Quelques moments après que le pourpre s’est formé, versez dans un autre grand vase tout ce qu’il y a dans le verre, & continuez de la sorte jusqu’à ce que toute la dissolution d’or et celle d’étain soient épuisées. Le pourpre se précipitera de lui-même insensiblement dans ce verre, & pour lors il faudra verser par inclinaison le plus d’eau qu’il sera possible du vase qui contient le précipité, mais évitez qu’il ne s’échappe, & la remplacer par d’autres, afin d’emporter les acides nitreux & marin par un lavage abondant. L’eau qu’on auroit pas pu jetter sans qu’elle entraînât une partie du précipité, pourra s’évaporer au soleil, & le pourpre, en se dessêchant, se fera de lui-même en écaille.

 128. La manganèse fournit également, dans la Peinture en émail & dans la poterie, une couleur pourpre, mais inférieure à la précédente. On peut croire facile de se procurer pour cet usage des cramoisis d’une grande beauté, comme on le voit dans les vitraux de plusieurs anciennes églises. Au reste on prétend (1) qu’une dissolution d’or peu chargée, donne, avec l’alkali fixe, un précipité d’un cramoisi beaucoup plus pur que celui de Cassius, & qu’il suffit, pour empêcher l’or de se revivifier dans le feu, d’y joindre une très-légére partie de dissolution d’étain par l’eau régale, avant de le précipiter par l’alkali fixe. On suppose encore que l’or, précipité de son dissolvant par le mercure dissous dans l’eau régale, donne dans l’émail une couleur écarlate (2). Je trouve enfin dans les Mémoires de l’Académie des Sciences (3) que l’argent dissous l’acide nitreux & précipité par le sel neutre arsenical devient pourpre, mais la couleur disparoît dans le feu. Quoiqu’il en soit, ne pourroît-on pas faire passer le précipité pourpre de Cassius, dans la Peinture à l’huile, au ton qu’il prend sur la porcelaine ? c’est un problème dont la solidité de cette couleur vaut bien la peine que s’occupent ceux à qui le tems & l’occasion ne manqueront pas, ou dont les vues sont tournées vers les spéculations mercantiles.
(1) Chymie expérim. & Raisonnée, par M. Baumé, tom. 3, article de l’or. Voyez aussi le Dictionn. de l’Industrie.
(2) L’art de la Peinture sur verre, pag. 162.
(3) Année 1746, pag. 232.

 129. On me dira que je propose une préparation bien embarrassante & qui deviendroit coûteuse. Mais seroit-elle jamais embarrassante ni coûteuse autant que l’outremer, qu’on employe pourtant dans des parties moins capitales que les carnation ? La valeur de l’ouvrage, dans un excellent tableau, dédommage assez l’Artiste du prix de la matière.

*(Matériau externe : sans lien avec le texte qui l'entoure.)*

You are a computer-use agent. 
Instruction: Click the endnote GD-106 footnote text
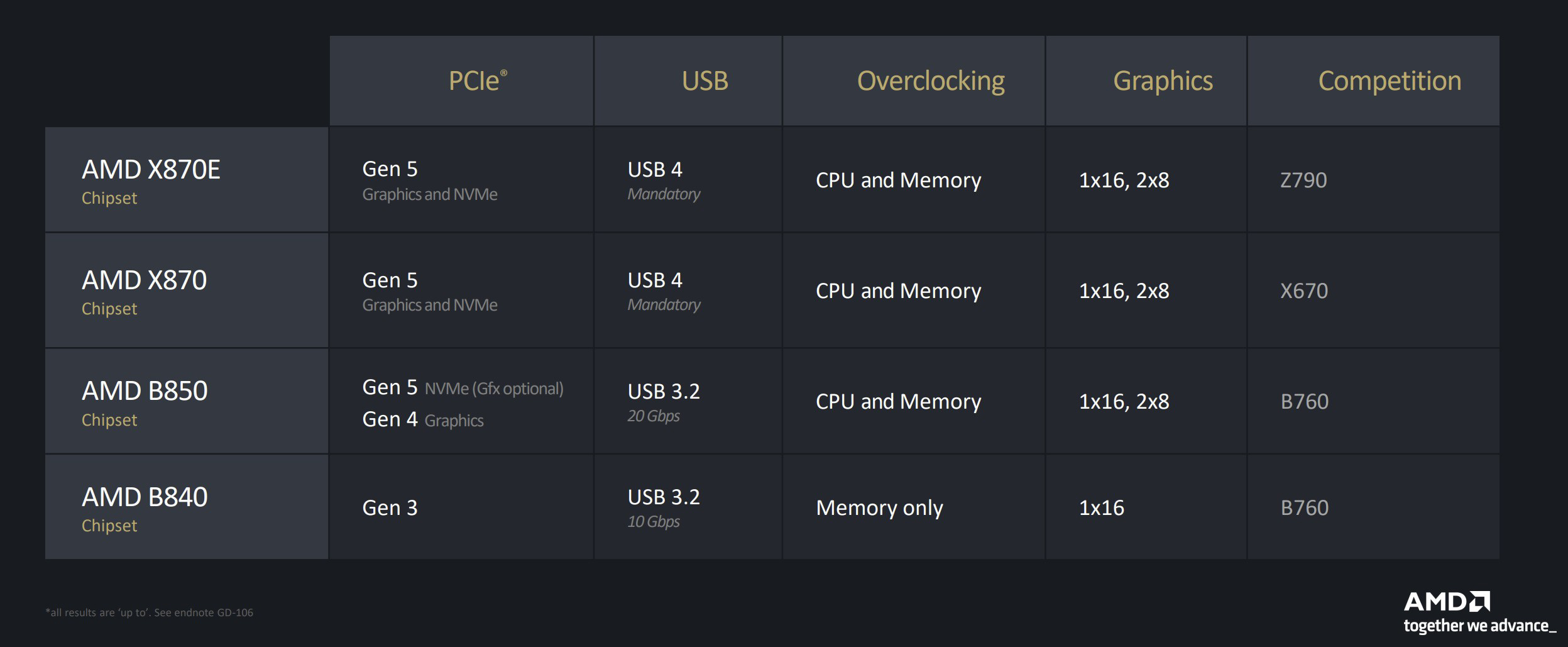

 130. Revenons au pastel. L’ordre des choses nous conduit à parler des laques. Il faut les réserver pour les draperies. Il s’en trouve d’assez bonne sous le nom de laque carminée. On pourroit l’employer faute de carmin dans les carnations, mais non celle qu’on nomme laque colombine, & qu’on appelleroit encore mieux purpurine : elle seroit trop violette. Ces laques sont d’ordinaire en grain ou trochisques. Il faut en écraser un morceau pour les éprouver, & répandre dessus un peu d’alkali fixe en liqueur ou vinaigre. Si la couleur ne devient pas violette au premier cas, & jaunâtre au second ; c’est une preuve qu’elles ne sont pas mauvaises. Les laques doivent être traitées de la même manière que le carmin ; c’est-à-dire qu’il faut les délayer dans une grande quantité d’eau tiède après les avoir porphirisés, & le reste comme on l’a vu ci-dessus, n° 88.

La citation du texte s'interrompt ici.